Available data =

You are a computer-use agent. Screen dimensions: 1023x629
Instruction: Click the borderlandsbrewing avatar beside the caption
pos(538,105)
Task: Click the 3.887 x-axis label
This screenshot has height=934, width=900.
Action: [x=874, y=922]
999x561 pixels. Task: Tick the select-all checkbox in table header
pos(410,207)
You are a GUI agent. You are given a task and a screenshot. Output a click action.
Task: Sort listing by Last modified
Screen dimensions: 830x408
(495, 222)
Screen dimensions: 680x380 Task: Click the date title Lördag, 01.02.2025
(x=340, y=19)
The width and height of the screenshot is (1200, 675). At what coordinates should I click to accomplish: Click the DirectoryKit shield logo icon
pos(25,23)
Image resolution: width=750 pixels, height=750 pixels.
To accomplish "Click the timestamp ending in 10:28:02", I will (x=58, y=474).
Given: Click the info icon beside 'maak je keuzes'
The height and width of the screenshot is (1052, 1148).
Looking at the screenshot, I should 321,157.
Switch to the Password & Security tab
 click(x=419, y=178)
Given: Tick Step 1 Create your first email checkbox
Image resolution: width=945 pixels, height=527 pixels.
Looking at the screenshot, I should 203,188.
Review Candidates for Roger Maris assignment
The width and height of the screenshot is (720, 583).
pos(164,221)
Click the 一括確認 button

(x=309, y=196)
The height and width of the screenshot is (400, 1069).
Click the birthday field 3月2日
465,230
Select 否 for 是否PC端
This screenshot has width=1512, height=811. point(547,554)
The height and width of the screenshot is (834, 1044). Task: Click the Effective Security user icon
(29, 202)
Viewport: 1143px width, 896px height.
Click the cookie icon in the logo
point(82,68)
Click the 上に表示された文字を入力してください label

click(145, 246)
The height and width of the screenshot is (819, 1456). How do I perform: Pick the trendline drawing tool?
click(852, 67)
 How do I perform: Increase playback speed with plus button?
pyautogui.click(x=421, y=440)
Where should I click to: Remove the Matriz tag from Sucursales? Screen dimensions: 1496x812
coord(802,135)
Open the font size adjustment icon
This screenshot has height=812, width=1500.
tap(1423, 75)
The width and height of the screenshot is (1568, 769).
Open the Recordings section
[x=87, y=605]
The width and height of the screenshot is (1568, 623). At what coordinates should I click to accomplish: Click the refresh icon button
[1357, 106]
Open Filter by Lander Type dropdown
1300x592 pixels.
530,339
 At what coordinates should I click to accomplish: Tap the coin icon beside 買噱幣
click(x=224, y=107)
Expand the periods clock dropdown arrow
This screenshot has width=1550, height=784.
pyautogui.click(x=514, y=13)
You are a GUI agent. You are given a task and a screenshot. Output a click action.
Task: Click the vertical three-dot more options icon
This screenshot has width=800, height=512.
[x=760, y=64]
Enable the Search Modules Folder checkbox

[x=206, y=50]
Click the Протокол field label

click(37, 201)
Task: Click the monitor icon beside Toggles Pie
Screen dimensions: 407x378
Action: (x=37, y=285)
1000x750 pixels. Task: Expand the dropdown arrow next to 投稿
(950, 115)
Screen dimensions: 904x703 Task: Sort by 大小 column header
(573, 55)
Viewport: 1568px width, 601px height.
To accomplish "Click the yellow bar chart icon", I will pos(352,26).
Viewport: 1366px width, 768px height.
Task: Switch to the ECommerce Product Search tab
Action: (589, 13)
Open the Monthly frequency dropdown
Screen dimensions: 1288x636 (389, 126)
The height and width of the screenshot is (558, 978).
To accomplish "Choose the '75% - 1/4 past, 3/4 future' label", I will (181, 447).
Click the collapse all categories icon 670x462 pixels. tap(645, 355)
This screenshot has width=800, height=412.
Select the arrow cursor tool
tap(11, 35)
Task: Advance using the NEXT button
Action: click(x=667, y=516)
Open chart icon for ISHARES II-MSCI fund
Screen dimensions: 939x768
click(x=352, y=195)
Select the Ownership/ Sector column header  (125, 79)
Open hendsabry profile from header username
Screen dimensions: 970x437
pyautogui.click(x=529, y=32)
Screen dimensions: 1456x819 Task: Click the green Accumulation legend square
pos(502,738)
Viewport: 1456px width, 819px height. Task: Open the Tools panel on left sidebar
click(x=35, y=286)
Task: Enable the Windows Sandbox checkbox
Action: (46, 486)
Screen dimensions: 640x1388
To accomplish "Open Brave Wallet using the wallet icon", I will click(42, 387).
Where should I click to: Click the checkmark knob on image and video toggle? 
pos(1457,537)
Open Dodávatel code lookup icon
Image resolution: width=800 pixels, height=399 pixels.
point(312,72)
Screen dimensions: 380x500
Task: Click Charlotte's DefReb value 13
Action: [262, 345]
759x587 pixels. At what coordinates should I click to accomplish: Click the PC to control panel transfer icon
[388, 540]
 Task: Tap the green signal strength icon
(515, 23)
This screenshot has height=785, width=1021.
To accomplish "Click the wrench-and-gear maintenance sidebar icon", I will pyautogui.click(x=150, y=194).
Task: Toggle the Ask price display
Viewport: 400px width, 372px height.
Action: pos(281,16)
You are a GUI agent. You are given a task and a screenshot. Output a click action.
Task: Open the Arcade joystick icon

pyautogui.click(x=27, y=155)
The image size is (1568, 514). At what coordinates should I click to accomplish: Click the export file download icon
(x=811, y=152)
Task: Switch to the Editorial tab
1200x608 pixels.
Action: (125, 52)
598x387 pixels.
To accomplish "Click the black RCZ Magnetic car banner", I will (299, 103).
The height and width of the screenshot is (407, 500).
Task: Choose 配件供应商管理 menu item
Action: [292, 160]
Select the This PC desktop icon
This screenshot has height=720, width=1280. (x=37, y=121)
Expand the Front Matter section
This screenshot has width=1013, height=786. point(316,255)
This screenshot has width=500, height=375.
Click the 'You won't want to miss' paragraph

Your goal = Retype all of the data exactly. Leave nothing out.

Answer to the exercise =
You are a computer-use agent. Screen dimensions: 1023x629
Instruction: Click the borderlandsbrewing avatar beside the caption
pos(538,105)
Task: Click the 3.887 x-axis label
This screenshot has height=934, width=900.
Action: [x=874, y=922]
999x561 pixels. Task: Tick the select-all checkbox in table header
pos(410,207)
You are a GUI agent. You are given a task and a screenshot. Output a click action.
Task: Sort listing by Last modified
Screen dimensions: 830x408
(495, 222)
Screen dimensions: 680x380 Task: Click the date title Lördag, 01.02.2025
(x=340, y=19)
The width and height of the screenshot is (1200, 675). At what coordinates should I click to accomplish: Click the DirectoryKit shield logo icon
pos(25,23)
Image resolution: width=750 pixels, height=750 pixels.
To accomplish "Click the timestamp ending in 10:28:02", I will (x=58, y=474).
Given: Click the info icon beside 'maak je keuzes'
The height and width of the screenshot is (1052, 1148).
Looking at the screenshot, I should 321,157.
Switch to the Password & Security tab
 click(x=419, y=178)
Given: Tick Step 1 Create your first email checkbox
Image resolution: width=945 pixels, height=527 pixels.
Looking at the screenshot, I should 203,188.
Review Candidates for Roger Maris assignment
The width and height of the screenshot is (720, 583).
pos(164,221)
Click the 一括確認 button

(x=309, y=196)
The height and width of the screenshot is (400, 1069).
Click the birthday field 3月2日
465,230
Select 否 for 是否PC端
This screenshot has width=1512, height=811. point(547,554)
The height and width of the screenshot is (834, 1044). Task: Click the Effective Security user icon
(29, 202)
Viewport: 1143px width, 896px height.
Click the cookie icon in the logo
point(82,68)
Click the 上に表示された文字を入力してください label

click(145, 246)
The height and width of the screenshot is (819, 1456). How do I perform: Pick the trendline drawing tool?
click(852, 67)
 How do I perform: Increase playback speed with plus button?
pyautogui.click(x=421, y=440)
Where should I click to: Remove the Matriz tag from Sucursales? Screen dimensions: 1496x812
coord(802,135)
Open the font size adjustment icon
This screenshot has height=812, width=1500.
tap(1423, 75)
The width and height of the screenshot is (1568, 769).
Open the Recordings section
[x=87, y=605]
The width and height of the screenshot is (1568, 623). At what coordinates should I click to accomplish: Click the refresh icon button
[1357, 106]
Open Filter by Lander Type dropdown
1300x592 pixels.
530,339
 At what coordinates should I click to accomplish: Tap the coin icon beside 買噱幣
click(x=224, y=107)
Expand the periods clock dropdown arrow
This screenshot has width=1550, height=784.
pyautogui.click(x=514, y=13)
You are a GUI agent. You are given a task and a screenshot. Output a click action.
Task: Click the vertical three-dot more options icon
This screenshot has width=800, height=512.
[x=760, y=64]
Enable the Search Modules Folder checkbox

[x=206, y=50]
Click the Протокол field label

click(37, 201)
Task: Click the monitor icon beside Toggles Pie
Screen dimensions: 407x378
Action: (x=37, y=285)
1000x750 pixels. Task: Expand the dropdown arrow next to 投稿
(950, 115)
Screen dimensions: 904x703 Task: Sort by 大小 column header
(573, 55)
Viewport: 1568px width, 601px height.
To accomplish "Click the yellow bar chart icon", I will pos(352,26).
Viewport: 1366px width, 768px height.
Task: Switch to the ECommerce Product Search tab
Action: (589, 13)
Open the Monthly frequency dropdown
Screen dimensions: 1288x636 (389, 126)
The height and width of the screenshot is (558, 978).
To accomplish "Choose the '75% - 1/4 past, 3/4 future' label", I will (181, 447).
Click the collapse all categories icon 670x462 pixels. tap(645, 355)
This screenshot has width=800, height=412.
Select the arrow cursor tool
tap(11, 35)
Task: Advance using the NEXT button
Action: click(x=667, y=516)
Open chart icon for ISHARES II-MSCI fund
Screen dimensions: 939x768
click(x=352, y=195)
Select the Ownership/ Sector column header  (125, 79)
Open hendsabry profile from header username
Screen dimensions: 970x437
pyautogui.click(x=529, y=32)
Screen dimensions: 1456x819 Task: Click the green Accumulation legend square
pos(502,738)
Viewport: 1456px width, 819px height. Task: Open the Tools panel on left sidebar
click(x=35, y=286)
Task: Enable the Windows Sandbox checkbox
Action: (46, 486)
Screen dimensions: 640x1388
To accomplish "Open Brave Wallet using the wallet icon", I will click(42, 387).
Where should I click to: Click the checkmark knob on image and video toggle? 
pos(1457,537)
Open Dodávatel code lookup icon
Image resolution: width=800 pixels, height=399 pixels.
point(312,72)
Screen dimensions: 380x500
Task: Click Charlotte's DefReb value 13
Action: [262, 345]
759x587 pixels. At what coordinates should I click to accomplish: Click the PC to control panel transfer icon
[388, 540]
 Task: Tap the green signal strength icon
(515, 23)
This screenshot has height=785, width=1021.
To accomplish "Click the wrench-and-gear maintenance sidebar icon", I will pyautogui.click(x=150, y=194).
Task: Toggle the Ask price display
Viewport: 400px width, 372px height.
Action: pos(281,16)
You are a GUI agent. You are given a task and a screenshot. Output a click action.
Task: Open the Arcade joystick icon

pyautogui.click(x=27, y=155)
The image size is (1568, 514). At what coordinates should I click to accomplish: Click the export file download icon
(x=811, y=152)
Task: Switch to the Editorial tab
1200x608 pixels.
Action: (125, 52)
598x387 pixels.
To accomplish "Click the black RCZ Magnetic car banner", I will (299, 103).
The height and width of the screenshot is (407, 500).
Task: Choose 配件供应商管理 menu item
Action: [292, 160]
Select the This PC desktop icon
This screenshot has height=720, width=1280. (x=37, y=121)
Expand the Front Matter section
This screenshot has width=1013, height=786. point(316,255)
This screenshot has width=500, height=375.
Click the 'You won't want to miss' paragraph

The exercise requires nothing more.